L’articolo esce sul numero di luglio-agosto, riassumo. Nel caso del Kibo, il cambiamento climatico c’entra, ma poco, per vie indirette. I ghiacciai tra i tropici, già di per sé “meritano una spiegazione”. In generale, sublimano – invece di sciogliersi  come gli altri – per via della radiazione solare. Sono le precipitazioni a modificarli.

Le nevi perenni tanto decantate dagli esploratori della regina Vittoria erano eccezionali, probabilmente dovute a periodo di piogge particolarmente abbondanti. Stanno sublimando (evaporando) dagli anni Cinquanta, e il loro andamento degli ultimi 20 anni non coincide con l’impennata delle temperature, al contrario di quanto succede agli altri ghiacciai.

Aggiungo di mio foto di quest’inverno

Al Gore – dice la redazione, non gli autori dell’articolo, e dicono oggi vari media – doveva evitare di usare il Kilimangiaro in An Inconvenient Truth (anche se le foto “prima e dopo la cura” sono impressionanti: è smagrito del 90% nel giro di un secolo).

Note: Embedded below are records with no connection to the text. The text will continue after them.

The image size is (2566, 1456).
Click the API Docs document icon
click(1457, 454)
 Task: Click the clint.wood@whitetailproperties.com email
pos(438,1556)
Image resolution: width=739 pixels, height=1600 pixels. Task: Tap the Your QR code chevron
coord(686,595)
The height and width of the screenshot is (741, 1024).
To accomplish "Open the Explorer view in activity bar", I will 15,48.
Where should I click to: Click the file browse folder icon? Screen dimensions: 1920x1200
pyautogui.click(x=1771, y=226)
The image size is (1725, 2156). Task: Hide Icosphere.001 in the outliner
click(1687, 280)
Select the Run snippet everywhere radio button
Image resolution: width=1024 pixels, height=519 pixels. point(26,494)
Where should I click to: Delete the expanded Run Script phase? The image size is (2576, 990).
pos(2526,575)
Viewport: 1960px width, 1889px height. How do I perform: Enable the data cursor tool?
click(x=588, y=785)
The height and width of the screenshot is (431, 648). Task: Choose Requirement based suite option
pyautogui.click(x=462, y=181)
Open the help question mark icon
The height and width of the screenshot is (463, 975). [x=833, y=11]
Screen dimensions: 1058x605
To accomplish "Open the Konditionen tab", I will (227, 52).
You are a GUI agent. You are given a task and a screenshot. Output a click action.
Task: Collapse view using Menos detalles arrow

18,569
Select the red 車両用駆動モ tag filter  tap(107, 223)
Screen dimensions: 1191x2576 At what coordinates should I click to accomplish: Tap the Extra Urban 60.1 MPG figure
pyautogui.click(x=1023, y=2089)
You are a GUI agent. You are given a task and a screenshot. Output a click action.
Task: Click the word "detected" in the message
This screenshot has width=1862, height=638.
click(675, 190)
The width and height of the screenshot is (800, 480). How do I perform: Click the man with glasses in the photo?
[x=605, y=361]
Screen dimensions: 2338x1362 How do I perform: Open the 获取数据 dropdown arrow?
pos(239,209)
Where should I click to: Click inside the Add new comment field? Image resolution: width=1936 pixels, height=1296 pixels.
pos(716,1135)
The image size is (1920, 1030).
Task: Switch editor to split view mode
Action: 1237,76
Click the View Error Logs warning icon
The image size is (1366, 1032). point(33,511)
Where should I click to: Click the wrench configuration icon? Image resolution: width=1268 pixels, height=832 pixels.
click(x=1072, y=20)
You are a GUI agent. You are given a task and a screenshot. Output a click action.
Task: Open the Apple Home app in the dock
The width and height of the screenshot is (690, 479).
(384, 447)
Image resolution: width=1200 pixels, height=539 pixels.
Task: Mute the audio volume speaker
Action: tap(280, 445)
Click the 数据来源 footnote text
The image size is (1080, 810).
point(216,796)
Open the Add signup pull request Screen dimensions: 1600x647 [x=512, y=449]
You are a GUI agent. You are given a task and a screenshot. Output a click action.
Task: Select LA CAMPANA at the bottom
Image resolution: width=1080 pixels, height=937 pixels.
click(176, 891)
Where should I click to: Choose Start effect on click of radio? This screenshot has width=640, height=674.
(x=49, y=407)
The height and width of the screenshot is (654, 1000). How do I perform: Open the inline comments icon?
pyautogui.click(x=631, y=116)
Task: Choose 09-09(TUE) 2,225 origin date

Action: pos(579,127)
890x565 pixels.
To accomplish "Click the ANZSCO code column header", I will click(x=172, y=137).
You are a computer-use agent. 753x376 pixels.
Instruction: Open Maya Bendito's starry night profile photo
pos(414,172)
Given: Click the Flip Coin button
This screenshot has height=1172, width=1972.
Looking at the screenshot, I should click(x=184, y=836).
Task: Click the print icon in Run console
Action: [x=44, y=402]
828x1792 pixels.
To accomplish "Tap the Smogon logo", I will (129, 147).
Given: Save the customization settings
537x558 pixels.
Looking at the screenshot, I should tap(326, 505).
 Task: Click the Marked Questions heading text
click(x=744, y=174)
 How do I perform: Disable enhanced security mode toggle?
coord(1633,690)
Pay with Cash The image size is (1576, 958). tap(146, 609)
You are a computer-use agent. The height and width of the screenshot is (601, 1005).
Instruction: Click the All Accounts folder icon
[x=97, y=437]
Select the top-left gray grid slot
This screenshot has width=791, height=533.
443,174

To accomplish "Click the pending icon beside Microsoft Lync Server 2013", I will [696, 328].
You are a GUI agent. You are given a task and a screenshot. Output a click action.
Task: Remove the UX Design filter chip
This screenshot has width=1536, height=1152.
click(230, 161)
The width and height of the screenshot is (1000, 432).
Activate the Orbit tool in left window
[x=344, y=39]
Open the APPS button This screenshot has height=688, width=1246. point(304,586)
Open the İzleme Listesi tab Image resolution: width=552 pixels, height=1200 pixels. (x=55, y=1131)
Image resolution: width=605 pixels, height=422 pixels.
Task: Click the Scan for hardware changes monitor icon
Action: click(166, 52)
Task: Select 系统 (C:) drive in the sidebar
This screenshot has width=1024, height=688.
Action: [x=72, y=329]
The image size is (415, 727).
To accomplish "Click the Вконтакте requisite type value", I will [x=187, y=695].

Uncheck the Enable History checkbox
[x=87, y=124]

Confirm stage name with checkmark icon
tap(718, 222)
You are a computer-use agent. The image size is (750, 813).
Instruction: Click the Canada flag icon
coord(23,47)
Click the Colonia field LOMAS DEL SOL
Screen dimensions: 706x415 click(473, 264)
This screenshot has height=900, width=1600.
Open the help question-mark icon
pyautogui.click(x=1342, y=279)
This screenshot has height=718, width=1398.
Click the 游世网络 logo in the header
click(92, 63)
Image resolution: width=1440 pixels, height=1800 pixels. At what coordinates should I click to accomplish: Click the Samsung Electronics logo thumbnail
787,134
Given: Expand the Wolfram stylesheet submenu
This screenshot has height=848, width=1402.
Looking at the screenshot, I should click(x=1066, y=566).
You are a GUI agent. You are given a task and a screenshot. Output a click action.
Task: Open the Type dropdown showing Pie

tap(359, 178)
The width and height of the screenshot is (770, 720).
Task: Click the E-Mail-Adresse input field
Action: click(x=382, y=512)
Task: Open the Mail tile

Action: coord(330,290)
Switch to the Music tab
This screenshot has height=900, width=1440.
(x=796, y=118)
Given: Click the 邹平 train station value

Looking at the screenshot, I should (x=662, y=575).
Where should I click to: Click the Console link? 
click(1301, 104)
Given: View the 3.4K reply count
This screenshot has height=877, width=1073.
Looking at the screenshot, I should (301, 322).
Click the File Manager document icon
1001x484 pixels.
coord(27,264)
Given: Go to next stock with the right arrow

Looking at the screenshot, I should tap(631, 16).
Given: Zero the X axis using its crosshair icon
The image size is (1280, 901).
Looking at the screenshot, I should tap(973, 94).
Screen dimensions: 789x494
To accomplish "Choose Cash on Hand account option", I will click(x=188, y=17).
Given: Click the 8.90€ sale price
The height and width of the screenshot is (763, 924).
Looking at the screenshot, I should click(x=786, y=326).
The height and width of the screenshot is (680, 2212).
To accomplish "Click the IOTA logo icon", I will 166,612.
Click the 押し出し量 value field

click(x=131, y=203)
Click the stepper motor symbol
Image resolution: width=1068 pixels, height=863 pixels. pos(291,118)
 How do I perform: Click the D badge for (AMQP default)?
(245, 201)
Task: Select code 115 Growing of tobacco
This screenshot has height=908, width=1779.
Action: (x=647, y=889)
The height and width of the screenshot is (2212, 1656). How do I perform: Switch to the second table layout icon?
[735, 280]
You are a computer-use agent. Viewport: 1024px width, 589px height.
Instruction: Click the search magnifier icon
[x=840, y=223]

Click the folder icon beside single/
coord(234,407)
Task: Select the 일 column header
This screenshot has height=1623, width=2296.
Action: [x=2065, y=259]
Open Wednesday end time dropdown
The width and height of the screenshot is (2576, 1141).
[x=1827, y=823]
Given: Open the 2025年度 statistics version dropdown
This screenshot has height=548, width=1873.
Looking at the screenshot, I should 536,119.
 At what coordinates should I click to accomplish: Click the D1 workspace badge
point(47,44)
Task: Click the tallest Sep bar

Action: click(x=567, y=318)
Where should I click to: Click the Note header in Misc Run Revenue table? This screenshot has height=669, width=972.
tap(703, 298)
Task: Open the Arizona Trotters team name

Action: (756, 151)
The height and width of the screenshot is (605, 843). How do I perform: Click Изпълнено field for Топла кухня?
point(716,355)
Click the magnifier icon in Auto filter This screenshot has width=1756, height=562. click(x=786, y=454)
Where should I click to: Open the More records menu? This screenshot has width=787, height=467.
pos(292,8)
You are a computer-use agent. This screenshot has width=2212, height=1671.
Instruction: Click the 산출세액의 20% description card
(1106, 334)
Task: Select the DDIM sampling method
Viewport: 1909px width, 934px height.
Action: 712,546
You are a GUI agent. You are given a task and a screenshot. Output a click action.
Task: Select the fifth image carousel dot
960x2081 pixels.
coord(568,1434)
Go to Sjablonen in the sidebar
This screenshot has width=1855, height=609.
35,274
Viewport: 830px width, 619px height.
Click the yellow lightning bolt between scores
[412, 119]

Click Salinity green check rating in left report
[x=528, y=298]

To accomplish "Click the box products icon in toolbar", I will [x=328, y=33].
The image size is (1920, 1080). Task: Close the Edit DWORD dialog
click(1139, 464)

Con tutti i ghiacciai alpini – i più studiati e da più tempo – e gli altri nelle zone temperate e fredde che si stanno squagliando, poteva sceglierne un altro. Però Hemingway c’è in tutti i libri di lettura delle scuole americane. E pare che gli effetti peggiori si faranno sentire in Africa, come promemoria non è nemmeno male.

E se Gore usava uno dei ghiacciai statunitensi a pelle di zigrino, per esempio il Muir in Alaska citato proprio dagli autori per lo squagliamento accelerato, gli americani magari si spaventavano di più e lui si sentiva colpevole di allarmismo…

Comunque fa piacere che i media parlino di American Scientist, un bimestrale con ottime recensioni e dove scrive, tra altri, Roald Hoffmann. Non solo per amicizia, raccomando la sua rubrica “Legally Sweet“, storia divertente e istruttiva di dolcificanti, olio d’oliva e processi miliardari.